La théorie de Sommerfeld avait donc en son cœur une idée fausse radicale. Encore, en 1916, Sommerfeld a utilisé son modèle comme base pour une équation qui décrit correctement le schéma détaillé des couleurs de la lumière absorbée et émise par l'hydrogène. Cette équation est exactement la même que celle dérivée par Paul Dirac en 1928 en utilisant la théorie moderne de la mécanique quantique relativiste.
Ce résultat a longtemps été considéré comme une coïncidence choquante au sein de la communauté des physiciens, et diverses tentatives en cours ont été faites pour essayer de comprendre comment cela pourrait se produire. Il va sans dire, L'incroyable succès prédictif de Sommerfeld a persuadé de nombreux scientifiques de l'époque que sa théorie était vraie.
Malgré le fait que des preuves ultérieures ont prouvé que ces théories étaient fausses, Je ne pense pas que nous devrions dire que les scientifiques impliqués ont fait des erreurs. Ils ont suivi les preuves et c'est précisément ce qu'un bon scientifique devrait faire. Ils ne devaient pas savoir que les preuves les égaraient.
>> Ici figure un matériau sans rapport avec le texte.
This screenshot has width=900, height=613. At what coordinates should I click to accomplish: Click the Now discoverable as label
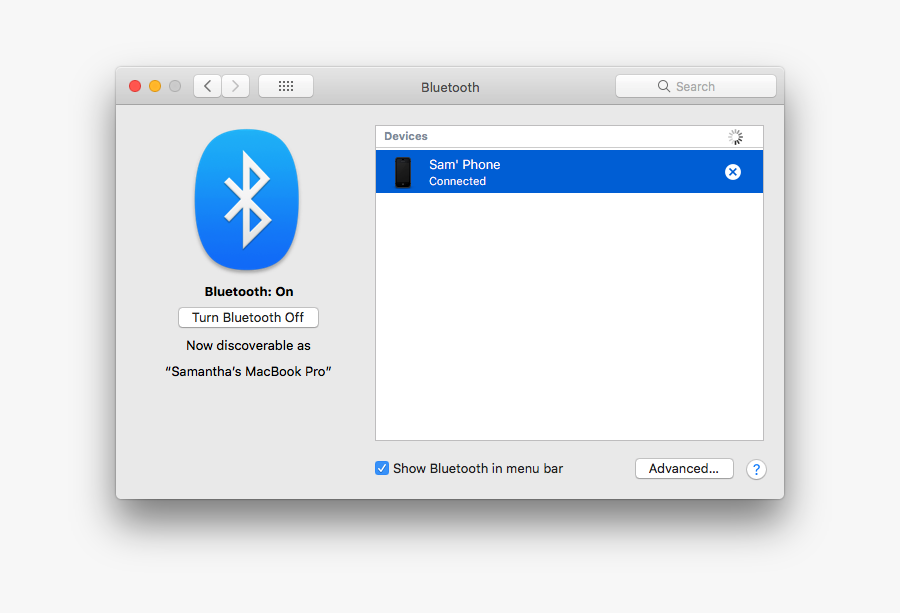pos(248,345)
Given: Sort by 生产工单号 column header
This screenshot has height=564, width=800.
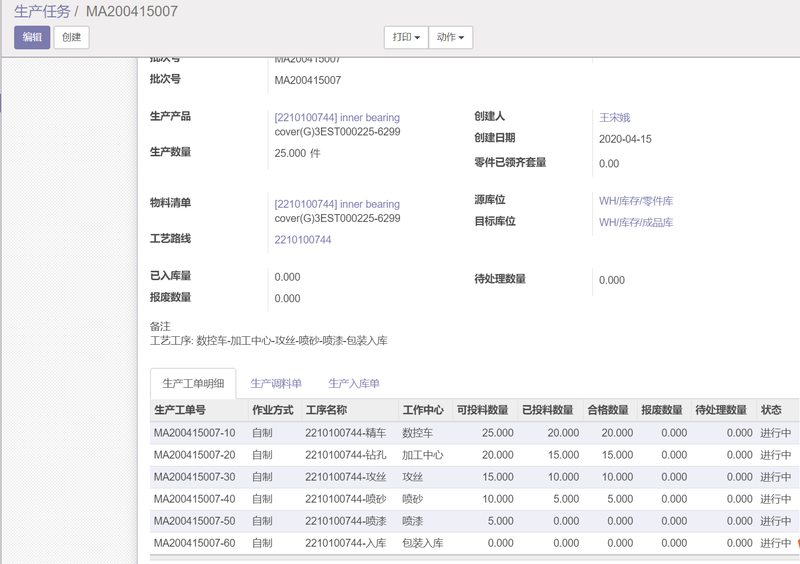Looking at the screenshot, I should pos(180,410).
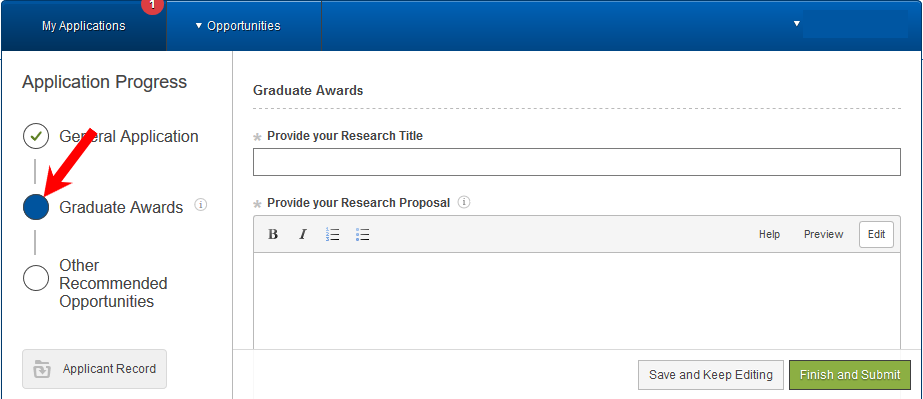Click the green Finish and Submit button

[850, 375]
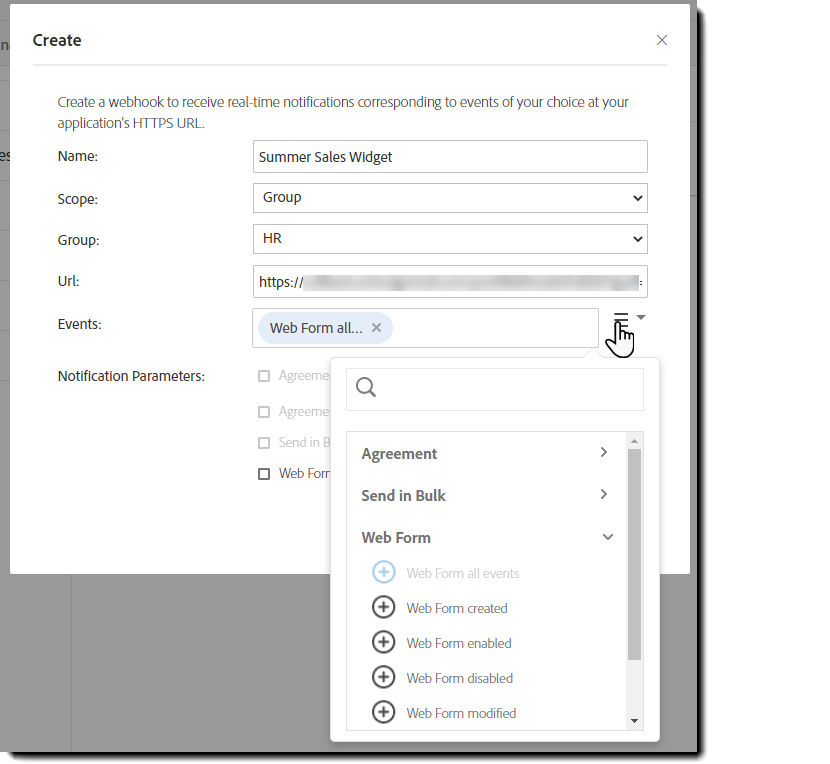Viewport: 830px width, 764px height.
Task: Select the Agreement entry in the events list
Action: (399, 453)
Ces quelques exemples ne doivent certainement pas nous persuader qu'on ne peut pas faire confiance à la science. Il est rare que les preuves soient très trompeuses et, d'habitude, les théories radicalement fausses ne produisent pas de succès, prédictions précises (et généralement, ils produisent des prédictions radicalement fausses). La science est un processus de raffinement constant, avec un talent pour aplanir les rebondissements inutiles à long terme. Et nous savons tous que même les plus dignes de confiance peuvent parfois nous laisser tomber.
Cet article a été initialement publié sur The Conversation. Lire l'article original.